BRIEF
Can you rewrite the part of the records that opens with the line containing "You are a GUI" and runs to the end of the records as a numbered list, skipping blank lines and leaving out the pictures?

RECORDS FOR THIS TASK

[BEGIN]

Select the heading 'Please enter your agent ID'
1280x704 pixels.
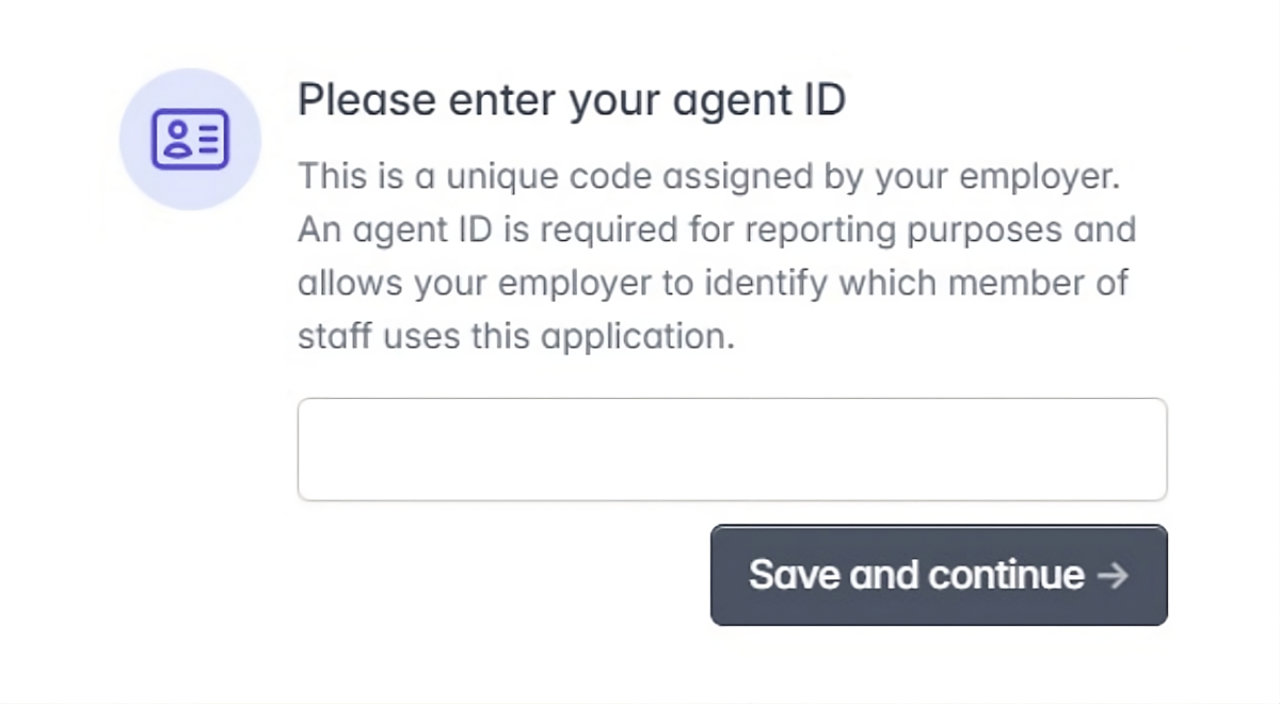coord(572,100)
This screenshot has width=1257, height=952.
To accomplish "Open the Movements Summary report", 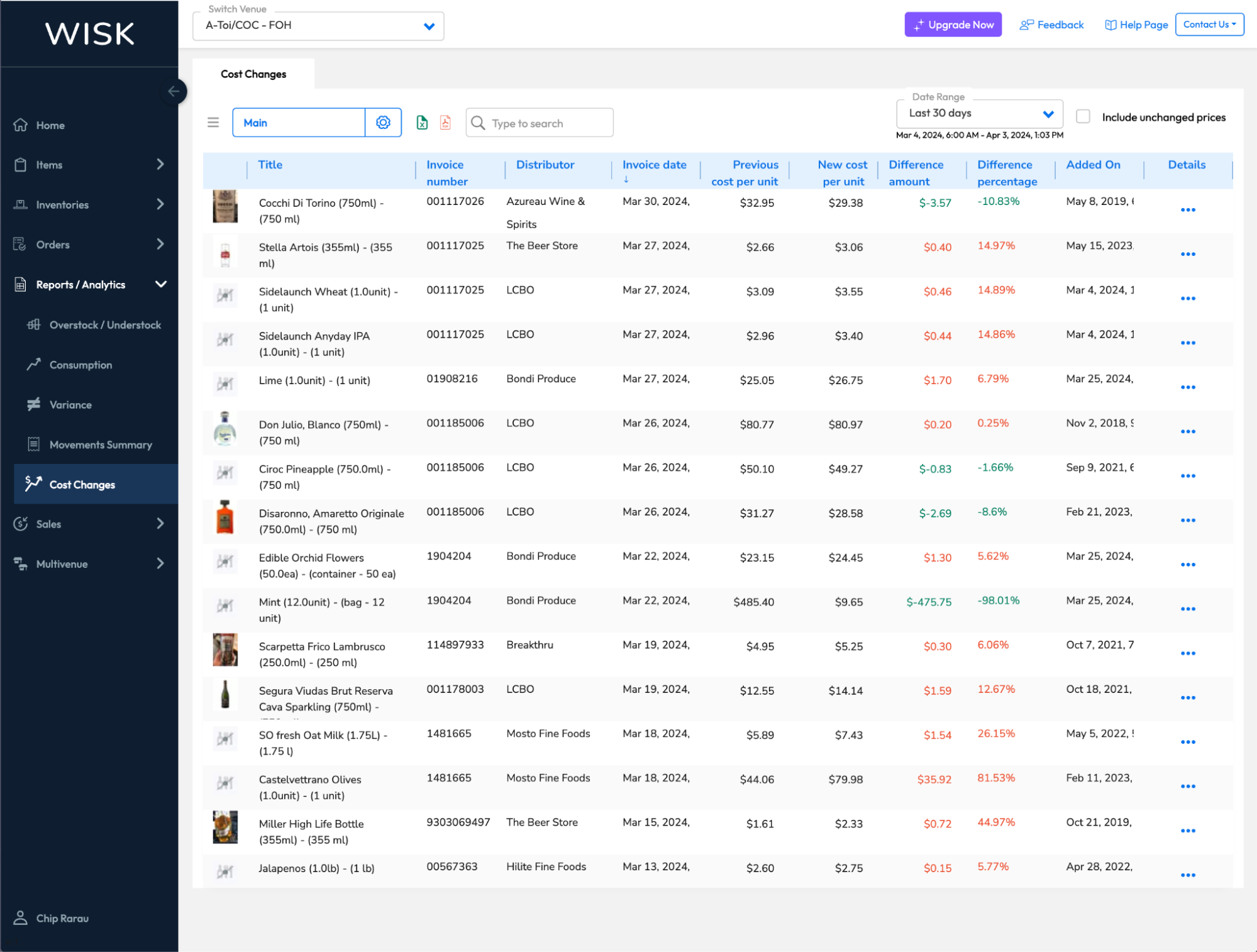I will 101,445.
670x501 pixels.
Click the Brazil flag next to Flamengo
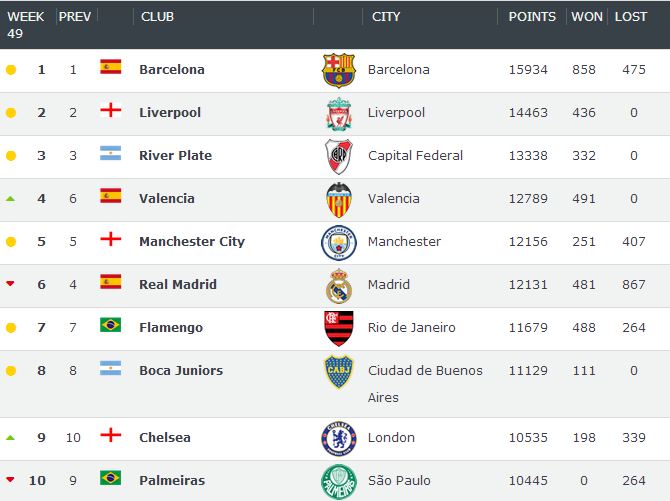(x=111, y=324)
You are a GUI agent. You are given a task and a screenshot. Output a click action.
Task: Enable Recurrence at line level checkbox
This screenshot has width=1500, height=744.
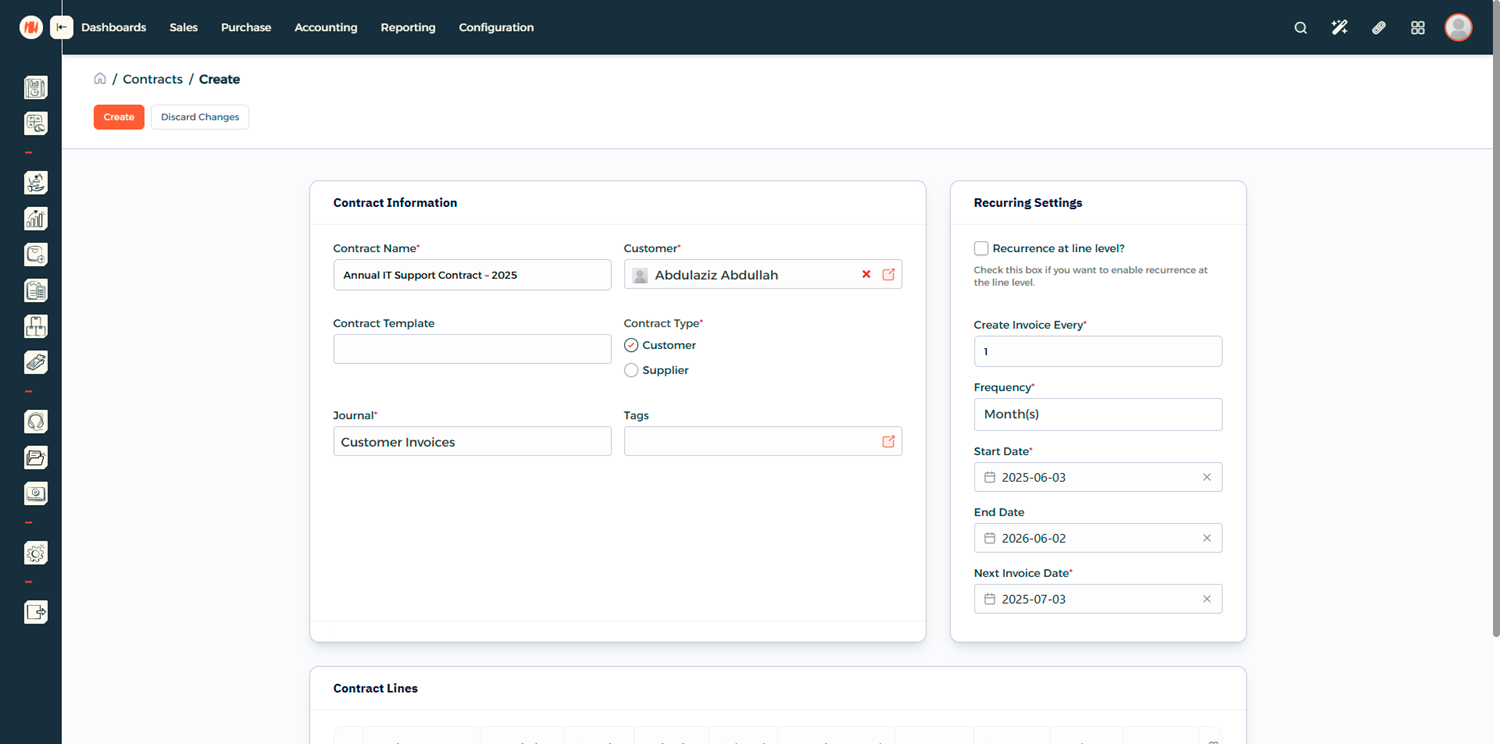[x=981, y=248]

[END]

EXPECTED ANSWER
1. You are a GUI agent. You are given a task and a screenshot. Output a click action.
2. Task: Enable Recurrence at line level checkbox
3. This screenshot has width=1500, height=744.
4. [x=981, y=248]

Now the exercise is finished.